» ACTIVITY
Since each line must match the original, copy out the records with no differences at all.

» DATA FOR REVIEW

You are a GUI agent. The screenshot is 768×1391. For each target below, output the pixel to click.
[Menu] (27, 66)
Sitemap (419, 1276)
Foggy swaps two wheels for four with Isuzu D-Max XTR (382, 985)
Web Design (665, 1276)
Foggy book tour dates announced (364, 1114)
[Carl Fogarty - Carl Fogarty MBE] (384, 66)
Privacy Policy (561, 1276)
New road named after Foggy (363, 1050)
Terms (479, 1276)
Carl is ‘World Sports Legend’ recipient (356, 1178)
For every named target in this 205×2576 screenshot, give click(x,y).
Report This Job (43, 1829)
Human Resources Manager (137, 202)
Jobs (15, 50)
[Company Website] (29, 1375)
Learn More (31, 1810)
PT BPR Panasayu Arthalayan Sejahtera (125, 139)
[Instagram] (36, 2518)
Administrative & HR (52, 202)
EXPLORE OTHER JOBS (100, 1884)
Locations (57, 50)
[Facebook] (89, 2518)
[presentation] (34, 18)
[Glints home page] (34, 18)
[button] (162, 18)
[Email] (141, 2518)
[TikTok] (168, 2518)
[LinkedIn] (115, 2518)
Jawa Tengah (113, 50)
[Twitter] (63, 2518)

» EXERCISE SOLUTION
You are a GUI agent. The screenshot is 768×1391. For each target below, output the pixel to click.
[Menu] (27, 66)
Sitemap (419, 1276)
Foggy swaps two wheels for four with Isuzu D-Max XTR (382, 985)
Web Design (665, 1276)
Foggy book tour dates announced (364, 1114)
[Carl Fogarty - Carl Fogarty MBE] (384, 66)
Privacy Policy (561, 1276)
New road named after Foggy (363, 1050)
Terms (479, 1276)
Carl is ‘World Sports Legend’ recipient (356, 1178)
For every named target in this 205×2576 screenshot, give click(x,y).
Report This Job (43, 1829)
Human Resources Manager (137, 202)
Jobs (15, 50)
[Company Website] (29, 1375)
Learn More (31, 1810)
PT BPR Panasayu Arthalayan Sejahtera (125, 139)
[Instagram] (36, 2518)
Administrative & HR (52, 202)
EXPLORE OTHER JOBS (100, 1884)
Locations (57, 50)
[Facebook] (89, 2518)
[presentation] (34, 18)
[Glints home page] (34, 18)
[button] (162, 18)
[Email] (141, 2518)
[TikTok] (168, 2518)
[LinkedIn] (115, 2518)
Jawa Tengah (113, 50)
[Twitter] (63, 2518)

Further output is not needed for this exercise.